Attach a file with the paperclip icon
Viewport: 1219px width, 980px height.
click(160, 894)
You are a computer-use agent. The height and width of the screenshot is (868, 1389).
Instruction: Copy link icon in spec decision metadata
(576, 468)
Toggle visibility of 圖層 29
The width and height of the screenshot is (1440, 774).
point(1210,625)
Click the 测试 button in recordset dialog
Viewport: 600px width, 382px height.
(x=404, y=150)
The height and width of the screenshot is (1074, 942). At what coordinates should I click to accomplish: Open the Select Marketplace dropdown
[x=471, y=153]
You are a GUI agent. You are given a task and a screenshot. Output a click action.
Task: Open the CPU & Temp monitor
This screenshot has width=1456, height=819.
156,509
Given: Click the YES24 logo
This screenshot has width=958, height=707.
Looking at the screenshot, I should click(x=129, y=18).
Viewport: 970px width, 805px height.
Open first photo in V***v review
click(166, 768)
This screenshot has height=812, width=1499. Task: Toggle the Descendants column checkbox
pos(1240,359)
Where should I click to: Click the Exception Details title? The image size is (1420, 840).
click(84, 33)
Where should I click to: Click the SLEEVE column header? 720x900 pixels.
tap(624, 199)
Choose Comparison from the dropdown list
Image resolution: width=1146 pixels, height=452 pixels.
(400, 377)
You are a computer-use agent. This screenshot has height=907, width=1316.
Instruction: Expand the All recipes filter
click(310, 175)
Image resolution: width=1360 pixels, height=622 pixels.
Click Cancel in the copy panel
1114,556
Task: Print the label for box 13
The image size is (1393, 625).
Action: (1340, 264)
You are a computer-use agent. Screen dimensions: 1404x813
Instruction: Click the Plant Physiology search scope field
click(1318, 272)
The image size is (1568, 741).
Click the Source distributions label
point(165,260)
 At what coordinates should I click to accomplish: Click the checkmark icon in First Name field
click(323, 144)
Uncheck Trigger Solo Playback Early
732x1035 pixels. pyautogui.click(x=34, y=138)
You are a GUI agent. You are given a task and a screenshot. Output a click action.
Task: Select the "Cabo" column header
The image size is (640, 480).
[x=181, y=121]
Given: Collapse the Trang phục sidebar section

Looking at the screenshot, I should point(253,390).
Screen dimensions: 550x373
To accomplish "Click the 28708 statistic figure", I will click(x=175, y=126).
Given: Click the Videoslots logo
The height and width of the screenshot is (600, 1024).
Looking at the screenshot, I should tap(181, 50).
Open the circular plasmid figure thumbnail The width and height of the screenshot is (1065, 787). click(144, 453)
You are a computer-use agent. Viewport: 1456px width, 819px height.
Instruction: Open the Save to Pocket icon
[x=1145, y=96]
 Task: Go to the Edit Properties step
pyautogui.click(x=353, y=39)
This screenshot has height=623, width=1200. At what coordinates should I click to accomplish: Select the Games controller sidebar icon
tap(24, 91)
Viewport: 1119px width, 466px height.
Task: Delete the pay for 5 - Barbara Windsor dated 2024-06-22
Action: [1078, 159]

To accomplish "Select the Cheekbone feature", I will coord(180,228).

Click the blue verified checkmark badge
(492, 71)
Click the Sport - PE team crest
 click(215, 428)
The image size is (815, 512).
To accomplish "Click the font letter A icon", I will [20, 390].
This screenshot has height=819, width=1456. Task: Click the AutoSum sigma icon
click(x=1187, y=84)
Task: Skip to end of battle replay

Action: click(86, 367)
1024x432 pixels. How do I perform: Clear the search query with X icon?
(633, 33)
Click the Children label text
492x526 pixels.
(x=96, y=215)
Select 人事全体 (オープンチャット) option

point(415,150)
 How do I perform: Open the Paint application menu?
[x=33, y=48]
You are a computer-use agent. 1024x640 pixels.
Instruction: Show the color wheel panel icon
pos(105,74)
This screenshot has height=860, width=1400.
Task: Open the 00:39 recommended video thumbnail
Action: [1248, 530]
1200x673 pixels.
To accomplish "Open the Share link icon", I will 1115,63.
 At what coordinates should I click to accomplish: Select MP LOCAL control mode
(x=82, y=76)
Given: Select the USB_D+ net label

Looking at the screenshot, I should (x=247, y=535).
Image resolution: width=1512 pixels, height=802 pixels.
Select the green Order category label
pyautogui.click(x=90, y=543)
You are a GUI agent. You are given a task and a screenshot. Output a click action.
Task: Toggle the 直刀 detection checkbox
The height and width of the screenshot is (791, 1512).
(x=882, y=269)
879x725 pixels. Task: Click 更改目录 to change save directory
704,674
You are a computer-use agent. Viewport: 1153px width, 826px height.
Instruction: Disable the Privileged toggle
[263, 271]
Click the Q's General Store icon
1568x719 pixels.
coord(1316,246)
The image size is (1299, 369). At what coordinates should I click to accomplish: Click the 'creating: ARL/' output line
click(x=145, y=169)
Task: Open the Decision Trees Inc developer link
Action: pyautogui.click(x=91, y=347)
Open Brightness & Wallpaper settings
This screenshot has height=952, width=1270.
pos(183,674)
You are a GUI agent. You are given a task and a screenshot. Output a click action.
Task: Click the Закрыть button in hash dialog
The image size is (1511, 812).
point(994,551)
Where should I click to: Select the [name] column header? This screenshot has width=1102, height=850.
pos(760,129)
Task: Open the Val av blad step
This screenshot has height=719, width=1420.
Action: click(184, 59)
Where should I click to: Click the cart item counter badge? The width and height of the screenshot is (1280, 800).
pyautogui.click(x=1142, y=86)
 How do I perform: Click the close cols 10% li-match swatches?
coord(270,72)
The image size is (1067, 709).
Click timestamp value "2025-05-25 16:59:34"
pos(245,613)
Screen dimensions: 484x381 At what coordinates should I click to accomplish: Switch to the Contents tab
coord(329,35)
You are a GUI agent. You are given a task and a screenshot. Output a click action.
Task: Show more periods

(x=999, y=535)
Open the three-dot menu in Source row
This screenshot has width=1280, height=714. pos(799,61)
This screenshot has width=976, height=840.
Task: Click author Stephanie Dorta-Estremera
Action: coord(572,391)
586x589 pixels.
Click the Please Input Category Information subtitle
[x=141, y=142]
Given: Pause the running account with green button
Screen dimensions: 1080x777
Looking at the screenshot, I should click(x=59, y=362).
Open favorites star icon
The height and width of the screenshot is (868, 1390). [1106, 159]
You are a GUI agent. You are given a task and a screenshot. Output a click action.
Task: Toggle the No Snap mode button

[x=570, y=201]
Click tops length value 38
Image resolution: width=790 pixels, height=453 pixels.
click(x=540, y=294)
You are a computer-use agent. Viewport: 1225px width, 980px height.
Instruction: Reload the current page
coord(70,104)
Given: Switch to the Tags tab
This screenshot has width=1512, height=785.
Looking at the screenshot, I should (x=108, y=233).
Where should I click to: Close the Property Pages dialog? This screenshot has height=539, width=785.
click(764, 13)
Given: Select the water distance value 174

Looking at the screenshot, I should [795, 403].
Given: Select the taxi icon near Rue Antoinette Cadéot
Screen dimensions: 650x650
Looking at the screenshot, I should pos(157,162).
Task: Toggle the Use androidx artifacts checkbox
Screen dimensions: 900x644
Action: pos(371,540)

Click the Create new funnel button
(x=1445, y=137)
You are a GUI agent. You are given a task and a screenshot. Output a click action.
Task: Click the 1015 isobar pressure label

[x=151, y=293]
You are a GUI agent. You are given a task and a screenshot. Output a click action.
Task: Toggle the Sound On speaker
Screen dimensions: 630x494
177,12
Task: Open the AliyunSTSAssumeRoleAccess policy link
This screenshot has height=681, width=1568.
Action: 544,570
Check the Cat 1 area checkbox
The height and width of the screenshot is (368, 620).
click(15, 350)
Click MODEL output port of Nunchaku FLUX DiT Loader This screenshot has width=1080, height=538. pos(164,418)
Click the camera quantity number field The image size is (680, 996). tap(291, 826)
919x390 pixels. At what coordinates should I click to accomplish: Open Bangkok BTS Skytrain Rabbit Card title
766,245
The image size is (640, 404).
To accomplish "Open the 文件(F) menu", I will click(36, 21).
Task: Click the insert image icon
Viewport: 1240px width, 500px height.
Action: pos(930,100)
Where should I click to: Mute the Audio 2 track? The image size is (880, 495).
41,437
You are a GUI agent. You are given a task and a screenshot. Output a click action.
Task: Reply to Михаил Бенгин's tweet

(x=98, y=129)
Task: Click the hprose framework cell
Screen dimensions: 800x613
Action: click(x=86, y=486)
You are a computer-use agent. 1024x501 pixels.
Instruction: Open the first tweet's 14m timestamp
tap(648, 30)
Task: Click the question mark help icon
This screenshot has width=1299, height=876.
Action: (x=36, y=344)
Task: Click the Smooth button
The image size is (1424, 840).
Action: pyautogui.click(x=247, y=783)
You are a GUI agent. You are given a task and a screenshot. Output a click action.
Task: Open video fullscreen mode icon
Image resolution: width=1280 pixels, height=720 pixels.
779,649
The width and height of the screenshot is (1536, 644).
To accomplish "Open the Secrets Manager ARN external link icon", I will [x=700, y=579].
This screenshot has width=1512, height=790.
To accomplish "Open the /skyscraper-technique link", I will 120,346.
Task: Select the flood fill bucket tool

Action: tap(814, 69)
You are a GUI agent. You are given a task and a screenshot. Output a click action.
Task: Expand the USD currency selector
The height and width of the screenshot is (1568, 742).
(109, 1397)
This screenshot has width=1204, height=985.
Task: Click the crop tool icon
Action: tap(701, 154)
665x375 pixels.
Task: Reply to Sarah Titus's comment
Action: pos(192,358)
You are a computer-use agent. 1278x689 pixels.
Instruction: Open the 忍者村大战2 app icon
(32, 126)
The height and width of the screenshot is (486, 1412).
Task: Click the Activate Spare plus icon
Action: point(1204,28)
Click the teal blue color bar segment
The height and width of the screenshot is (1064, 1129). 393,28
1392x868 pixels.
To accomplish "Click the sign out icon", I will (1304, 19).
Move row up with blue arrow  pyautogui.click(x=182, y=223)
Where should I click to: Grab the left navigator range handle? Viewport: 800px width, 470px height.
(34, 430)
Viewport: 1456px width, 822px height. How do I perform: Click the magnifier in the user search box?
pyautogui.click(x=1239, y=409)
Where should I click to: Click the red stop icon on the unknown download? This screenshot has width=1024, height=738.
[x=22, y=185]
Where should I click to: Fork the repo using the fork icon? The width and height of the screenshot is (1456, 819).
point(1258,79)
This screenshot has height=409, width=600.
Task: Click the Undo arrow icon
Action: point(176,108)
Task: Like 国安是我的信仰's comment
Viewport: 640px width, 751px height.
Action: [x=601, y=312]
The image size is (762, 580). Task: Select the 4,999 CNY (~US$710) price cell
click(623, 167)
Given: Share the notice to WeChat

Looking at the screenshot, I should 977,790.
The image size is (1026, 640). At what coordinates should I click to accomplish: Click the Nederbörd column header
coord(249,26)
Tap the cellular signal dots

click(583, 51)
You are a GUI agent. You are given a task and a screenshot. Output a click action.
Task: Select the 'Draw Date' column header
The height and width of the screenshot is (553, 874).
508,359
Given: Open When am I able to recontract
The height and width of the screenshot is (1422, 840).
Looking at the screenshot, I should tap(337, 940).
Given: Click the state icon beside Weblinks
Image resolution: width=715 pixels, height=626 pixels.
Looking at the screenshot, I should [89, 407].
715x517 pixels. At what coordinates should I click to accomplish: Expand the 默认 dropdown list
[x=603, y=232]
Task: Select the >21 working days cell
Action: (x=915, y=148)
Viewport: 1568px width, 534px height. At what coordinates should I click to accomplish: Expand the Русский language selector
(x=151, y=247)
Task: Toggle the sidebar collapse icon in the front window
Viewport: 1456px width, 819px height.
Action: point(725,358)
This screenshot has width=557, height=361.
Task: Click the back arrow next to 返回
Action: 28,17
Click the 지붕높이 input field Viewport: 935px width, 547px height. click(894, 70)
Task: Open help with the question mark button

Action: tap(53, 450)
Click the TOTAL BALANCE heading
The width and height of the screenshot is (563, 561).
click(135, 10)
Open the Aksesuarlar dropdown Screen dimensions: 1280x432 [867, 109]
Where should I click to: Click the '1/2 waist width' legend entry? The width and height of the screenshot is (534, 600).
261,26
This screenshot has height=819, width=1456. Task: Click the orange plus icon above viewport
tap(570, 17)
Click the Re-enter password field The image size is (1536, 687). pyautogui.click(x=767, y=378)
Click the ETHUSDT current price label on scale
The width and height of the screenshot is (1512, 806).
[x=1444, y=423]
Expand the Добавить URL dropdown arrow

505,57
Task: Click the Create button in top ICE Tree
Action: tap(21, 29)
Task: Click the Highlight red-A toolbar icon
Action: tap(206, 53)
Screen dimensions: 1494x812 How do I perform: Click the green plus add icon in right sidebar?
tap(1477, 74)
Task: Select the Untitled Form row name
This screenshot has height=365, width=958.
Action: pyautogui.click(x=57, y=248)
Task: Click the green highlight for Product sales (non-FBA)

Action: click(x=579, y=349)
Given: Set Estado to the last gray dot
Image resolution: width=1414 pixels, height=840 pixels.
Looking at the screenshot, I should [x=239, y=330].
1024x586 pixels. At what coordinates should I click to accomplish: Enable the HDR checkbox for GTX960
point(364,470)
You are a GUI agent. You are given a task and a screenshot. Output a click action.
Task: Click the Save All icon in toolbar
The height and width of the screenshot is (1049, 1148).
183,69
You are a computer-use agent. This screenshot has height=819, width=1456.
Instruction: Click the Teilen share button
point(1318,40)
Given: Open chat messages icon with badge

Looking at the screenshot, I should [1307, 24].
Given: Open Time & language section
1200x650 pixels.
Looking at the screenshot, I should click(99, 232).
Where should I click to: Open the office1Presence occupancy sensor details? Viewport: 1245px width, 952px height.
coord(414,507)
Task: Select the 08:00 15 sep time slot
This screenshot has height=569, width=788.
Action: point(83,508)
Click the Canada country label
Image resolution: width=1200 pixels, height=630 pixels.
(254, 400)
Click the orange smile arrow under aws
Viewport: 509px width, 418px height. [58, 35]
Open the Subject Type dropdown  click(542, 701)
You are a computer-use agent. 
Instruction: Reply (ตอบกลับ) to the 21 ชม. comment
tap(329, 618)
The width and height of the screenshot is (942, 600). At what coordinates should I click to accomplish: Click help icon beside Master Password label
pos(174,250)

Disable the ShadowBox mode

→ **Prompt**
Extract every line of the data above that contains the string "checkbox". Case counts.

→ **Solution for this exercise**
This screenshot has height=812, width=1499. Task: Toggle the Descendants column checkbox
Task: Toggle the 直刀 detection checkbox
Task: Toggle the Use androidx artifacts checkbox
Check the Cat 1 area checkbox
1024x586 pixels. At what coordinates should I click to accomplish: Enable the HDR checkbox for GTX960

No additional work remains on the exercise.